You must create a reproducible report* answering the following questions:

  1. What is our daily overall clickthrough rate? How does it vary between the groups?
  2. Which results do people tend to try first? How does it change day-to-day?
  3. What is our daily overall zero results rate? How does it vary between the groups?
  4. Let session length be approximately the time between the first event and the last event in a session. Choose a variable from the dataset and describe its relationship to session length. Visualize the relationship.
  5. Summarize your findings in an executive summary.

Data

The dataset comes from a tracking schema that we use for assessing user satisfaction. Desktop users are randomly sampled to be anonymously tracked by this schema which uses a “I’m alive” pinging system that we can use to estimate how long our users stay on the pages they visit. The dataset contains just a little more than a week of EL data.

Column Value Description

  1. uuid string Universally unique identifier (UUID) for backend event handling.
  2. timestamp integer The date and time (UTC) of the event, formatted as YYYYMMDDhhmmss.
  3. session_id string A unique ID identifying individual sessions.
  4. group string A label (“a” or “b”).
  5. action string Identifies in which the event was created. See below.
  6. checkin integer How many seconds the page has been open for.
  7. page_id string A unique identifier for correlating page visits and check-ins.
  8. n_results integer Number of hits returned to the user. Only shown for searchResultPage events.
  9. result_position integer The position of the visited page’s link on the search engine results page (SERP).

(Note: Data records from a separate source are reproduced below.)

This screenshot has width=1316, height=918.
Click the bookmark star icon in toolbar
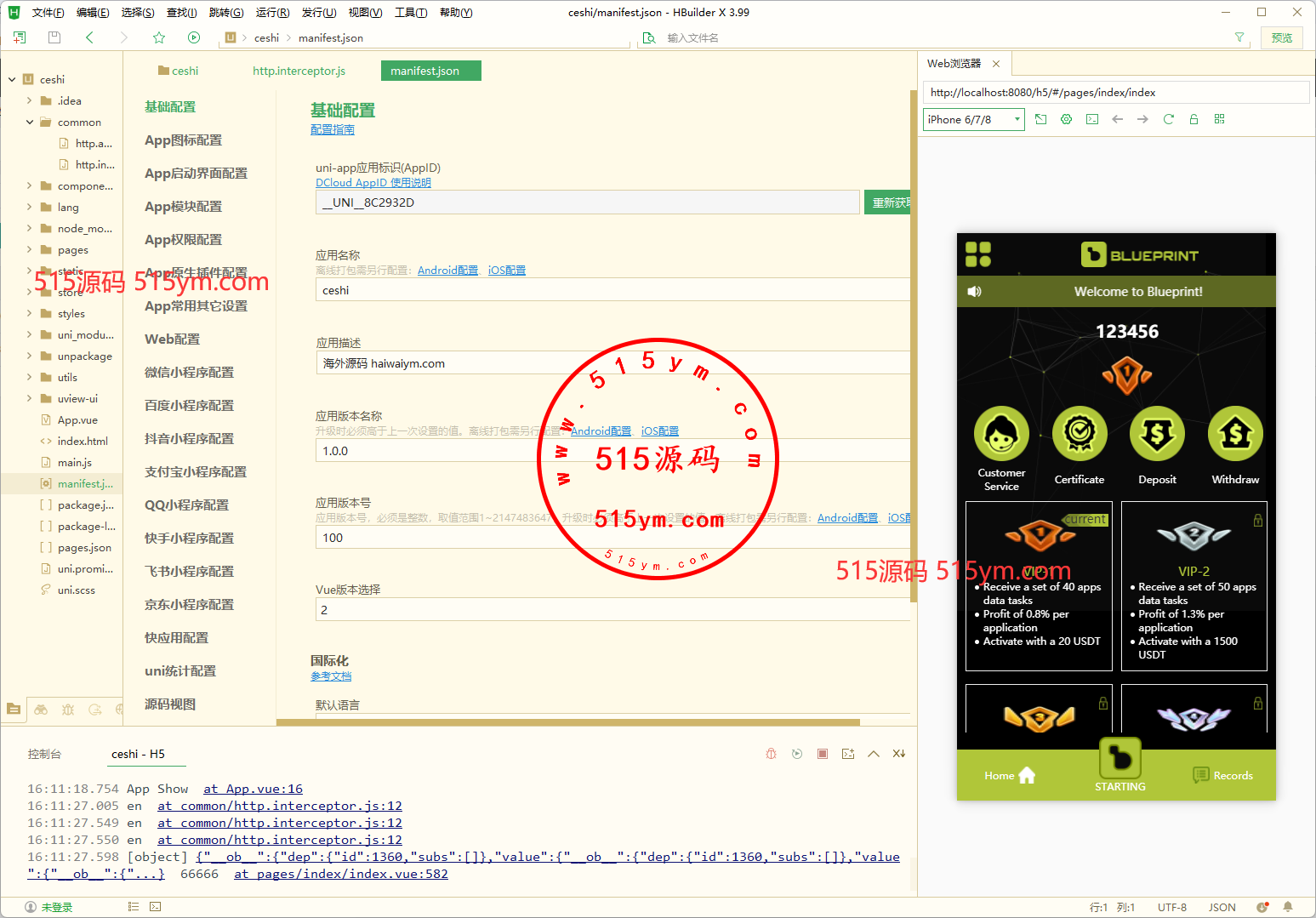click(159, 37)
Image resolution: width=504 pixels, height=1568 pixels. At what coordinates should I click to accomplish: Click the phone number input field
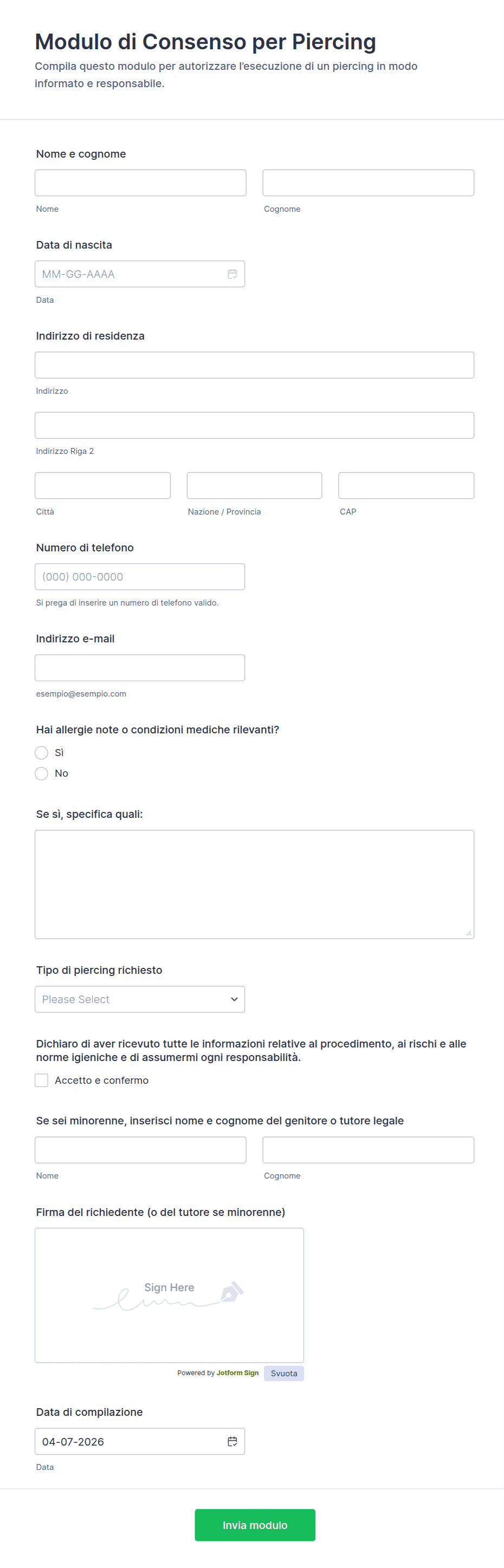click(x=139, y=576)
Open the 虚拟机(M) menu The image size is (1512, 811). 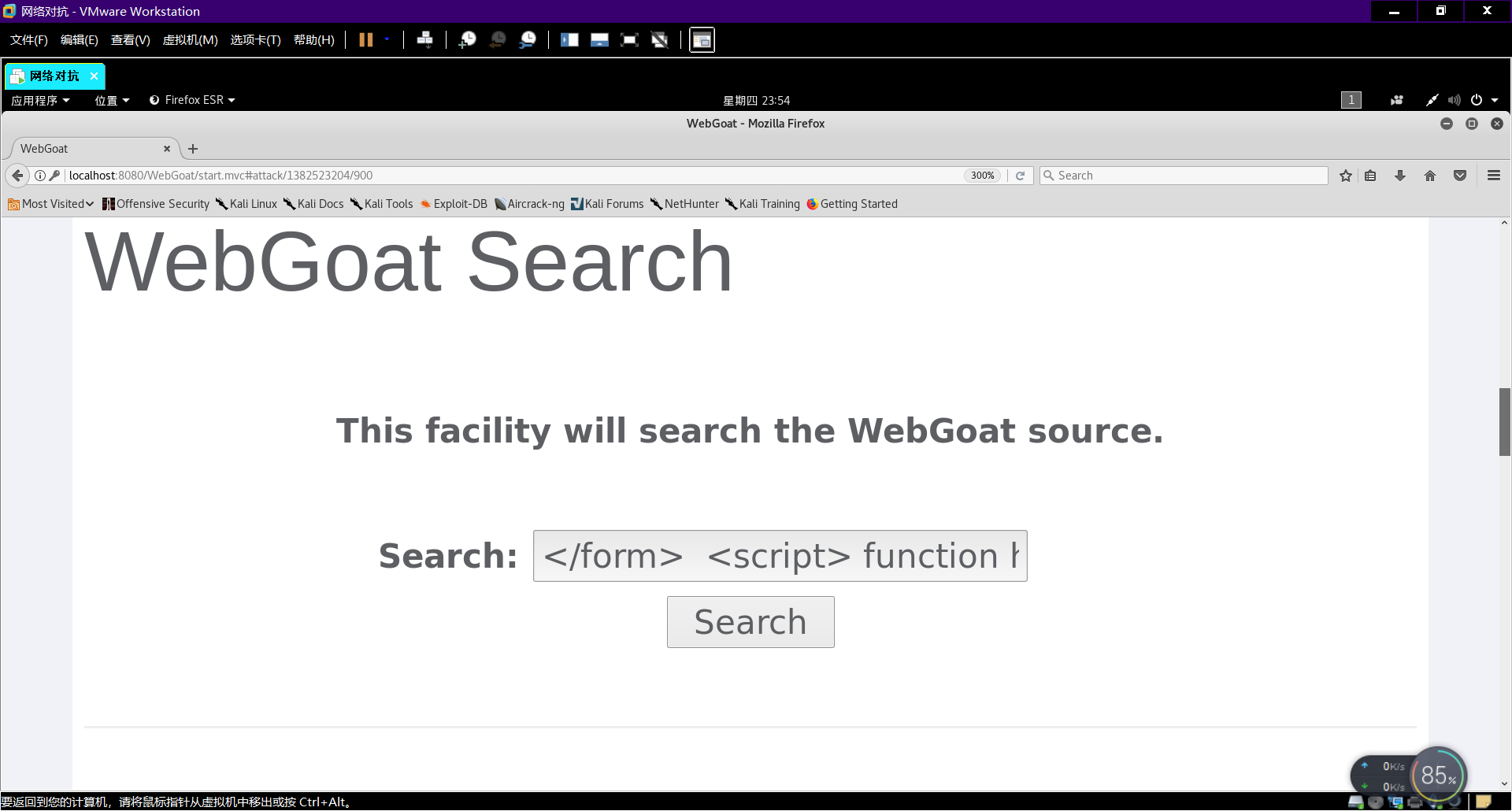tap(190, 39)
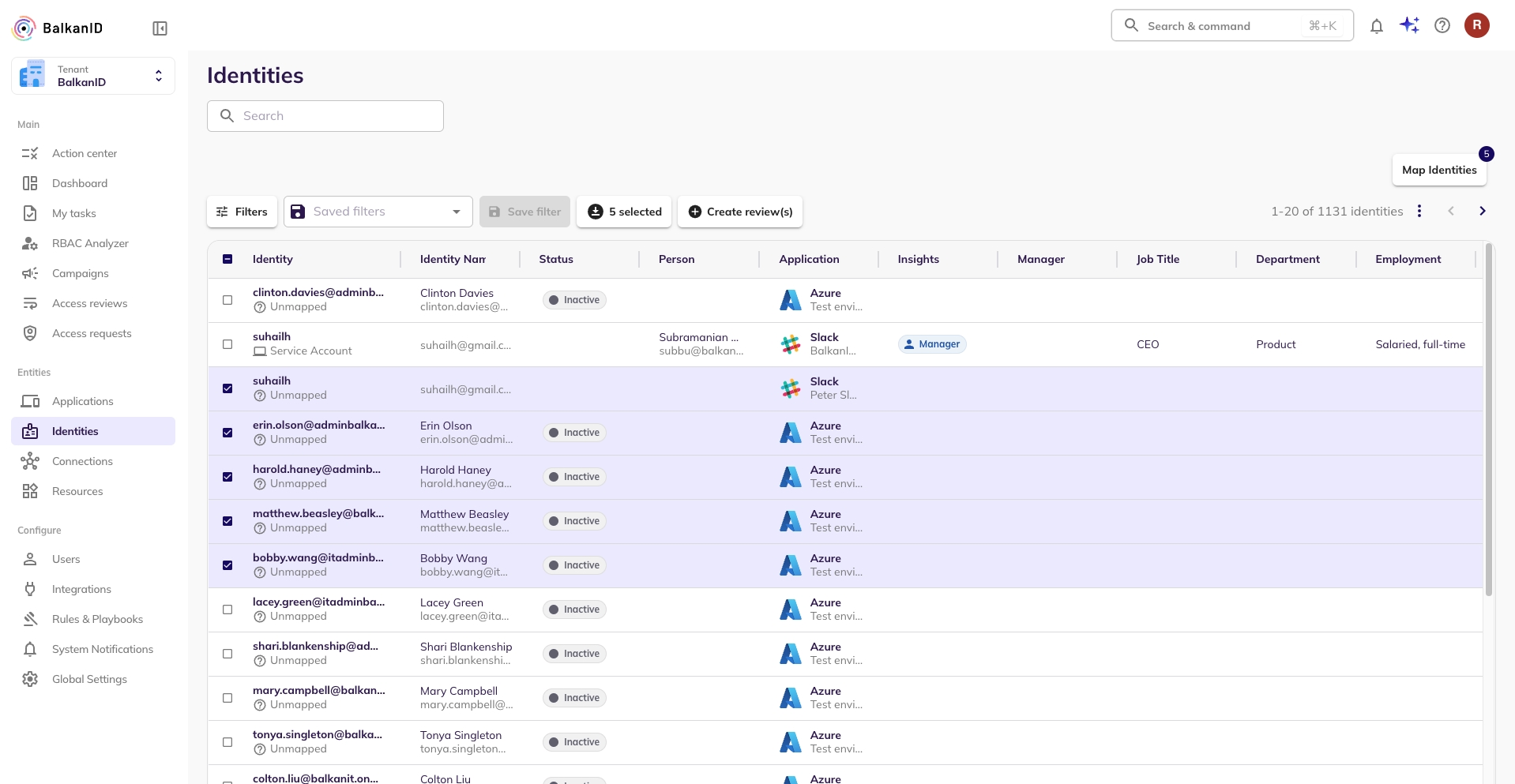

https://github.com/wikimedia-research/Discovery-Hiring-Analyst-2016


Import libraries

# Import some libraries
library(ggplot2)
library(plyr)
library(dplyr)
## 
## Attaching package: 'dplyr'
## The following objects are masked from 'package:plyr':
## 
##     arrange, count, desc, failwith, id, mutate, rename, summarise,
##     summarize
## The following objects are masked from 'package:stats':
## 
##     filter, lag
## The following objects are masked from 'package:base':
## 
##     intersect, setdiff, setequal, union
library(gridExtra)
## 
## Attaching package: 'gridExtra'
## The following object is masked from 'package:dplyr':
## 
##     combine
library(lubridate)
## 
## Attaching package: 'lubridate'
## The following object is masked from 'package:plyr':
## 
##     here
## The following object is masked from 'package:base':
## 
##     date

Import and clean data

# Import dataset CSV and explicitly cast each column type

events <- read.table(
  file = "C:/Users/Eirika/Documents/Code/Datasets/events_log/events_log.csv",
  sep = ",", header = TRUE,
  colClasses =  ( 
    c(
      "character", 
      "character", 
      "character", 
      "character", 
      "character",
      "integer", 
      "character",
      "integer", 
      "integer"
    )
  ))

# Using ymd_hms and date, convert timestamp column
events$timestamp <- ymd_hms(events$timestamp)
## Warning: 4 failed to parse.
events$date <- date(events$timestamp)

Troubleshooting

Want to select all NA events that werent timestamped correctly and figure out what to do with them

# Troubleshooting

# Pull all records out with NA timestamp to a separate data frame to view

fails <- events[is.na(events$timestamp),]

# Remove fails from events df?

1. What is our daily overall clickthrough rate? How does it vary between the groups?

The daily clickthrough rate varies from 6654 clickthroughs on 3/1/16 to 3323 clickthroughs on 3/5/16

Group A makes up the bulk of the clickthrough events, whereas group B has far fewer.

# Pull out data only of visitPage clickthrough events

clickthrough <- events[events$action == 'visitPage',]

# Pull out clickthroughs that resulted from non-NA result position
clickthrough <- clickthrough[!is.na(clickthrough$result_position),]

# Chart by day

cpd <- ggplot(clickthrough, aes(x=clickthrough$date)) + geom_bar() + labs(title= "Overall",x="Date", y="Clickthroughs")  + theme(axis.text.x=element_text(angle=90), axis.text.y=element_text(angle=0))
print(cpd)

# Chart per group a and b

groupa <- clickthrough[clickthrough$group == 'a',]
groupb <- clickthrough[clickthrough$group == 'b',]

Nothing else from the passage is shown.